Well, that was fun. Last night our server for our 2010 midterm elections application was crying under the weight of tons SQL queries that weren’t apparently caching. We run a medium Amazon instance for all 14 of our papers, and boy oh boy did we learn a thing or two from this.

After a few hours, my colleagues started optimizing the tables, which helped quite a bit. Then by 11 p.m., when California results were coming in, most of our papers on the eastern side of the U.S. must’ve started watching the news and quit slamming our site. We went from 99 percent CPU used and then dropped to incredibly reasonable levels after that.

So, what have I learned from all of this? We used Siege to test the server, and it was easily getting 2,500 hits a minute and not feeling that much pain. But when we went live last night, we included some widgets for the websites to use on their homepages. We didn’t factor that into the test, which is something I should’ve done. MySQL died at one point and we ended up rebooting the server. Traffic on our app pages went to a crawl, and I felt pretty embarrassed that there wasn’t more I could do.

It seems that a few other large news organizations had issues with their sites, too. So, if any of you folks had any major server meltdowns, please post it in the comments and explain what you’re going to do to fix it.

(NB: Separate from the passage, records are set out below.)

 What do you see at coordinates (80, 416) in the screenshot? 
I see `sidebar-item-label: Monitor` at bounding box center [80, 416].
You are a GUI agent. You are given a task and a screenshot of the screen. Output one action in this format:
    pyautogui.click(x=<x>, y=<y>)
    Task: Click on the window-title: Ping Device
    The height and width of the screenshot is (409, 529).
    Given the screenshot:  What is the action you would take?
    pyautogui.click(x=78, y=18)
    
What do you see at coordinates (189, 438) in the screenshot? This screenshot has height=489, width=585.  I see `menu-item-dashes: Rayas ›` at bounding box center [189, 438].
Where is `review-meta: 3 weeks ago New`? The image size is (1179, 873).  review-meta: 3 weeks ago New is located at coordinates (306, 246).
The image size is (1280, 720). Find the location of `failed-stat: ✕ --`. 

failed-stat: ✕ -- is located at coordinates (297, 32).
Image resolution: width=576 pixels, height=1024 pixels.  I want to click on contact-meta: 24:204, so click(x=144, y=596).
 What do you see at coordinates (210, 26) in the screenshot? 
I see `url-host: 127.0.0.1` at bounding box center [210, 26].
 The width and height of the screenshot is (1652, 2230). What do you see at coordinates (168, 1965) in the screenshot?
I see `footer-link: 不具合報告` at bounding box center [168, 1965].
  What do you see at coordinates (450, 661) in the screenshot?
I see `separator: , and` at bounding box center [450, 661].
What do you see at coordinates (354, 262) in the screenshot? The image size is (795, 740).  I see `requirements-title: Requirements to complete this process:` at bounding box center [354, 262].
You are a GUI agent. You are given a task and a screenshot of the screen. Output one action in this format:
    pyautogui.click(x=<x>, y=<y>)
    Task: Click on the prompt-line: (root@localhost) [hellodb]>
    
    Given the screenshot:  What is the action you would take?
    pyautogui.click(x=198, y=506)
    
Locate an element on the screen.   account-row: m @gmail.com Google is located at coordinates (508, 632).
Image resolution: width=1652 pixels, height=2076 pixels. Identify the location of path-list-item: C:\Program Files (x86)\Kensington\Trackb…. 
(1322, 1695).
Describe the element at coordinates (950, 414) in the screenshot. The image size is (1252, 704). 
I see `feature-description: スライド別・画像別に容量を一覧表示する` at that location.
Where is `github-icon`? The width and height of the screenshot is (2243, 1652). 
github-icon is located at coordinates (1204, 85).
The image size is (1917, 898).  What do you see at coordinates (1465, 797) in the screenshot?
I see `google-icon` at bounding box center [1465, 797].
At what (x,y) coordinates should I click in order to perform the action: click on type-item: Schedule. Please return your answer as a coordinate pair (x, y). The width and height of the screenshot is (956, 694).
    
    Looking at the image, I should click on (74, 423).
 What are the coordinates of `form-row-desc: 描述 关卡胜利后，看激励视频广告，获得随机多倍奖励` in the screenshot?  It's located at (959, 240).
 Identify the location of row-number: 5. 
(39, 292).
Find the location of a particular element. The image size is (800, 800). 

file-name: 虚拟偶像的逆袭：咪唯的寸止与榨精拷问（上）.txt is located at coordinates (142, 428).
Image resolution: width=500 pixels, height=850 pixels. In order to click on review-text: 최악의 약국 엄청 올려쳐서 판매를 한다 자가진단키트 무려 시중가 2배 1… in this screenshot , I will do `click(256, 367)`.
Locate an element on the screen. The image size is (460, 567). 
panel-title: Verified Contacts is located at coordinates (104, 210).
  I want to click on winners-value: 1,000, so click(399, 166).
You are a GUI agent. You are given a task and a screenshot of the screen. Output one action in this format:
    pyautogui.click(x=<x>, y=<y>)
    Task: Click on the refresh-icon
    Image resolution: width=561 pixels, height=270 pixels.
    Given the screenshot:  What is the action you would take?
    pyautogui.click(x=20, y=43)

That leads to the main reason I’m writing this today: I’m charged with spending the rest of the week figuring out how we can make sure this never happens again. Whether that means learning how to set up our servers differently (Varnish, anyone?) or rethinking using PHP and switch to Ruby or Django.

So, fine friends, offer your suggestions in the comments on what you think we should do, and, if possible, any links that may help me on my wonderful journey.

***edit at 3:10 p.m.***

Looks like we did have caching on. Just appears the SQL queries were incredibly CPU intensive and locked up the server’s processes. So that caused the MySQL process to bypass the query cache, and then the complex queries monopolized the CPU. Just thought I’d clarify that after talking with my comrades.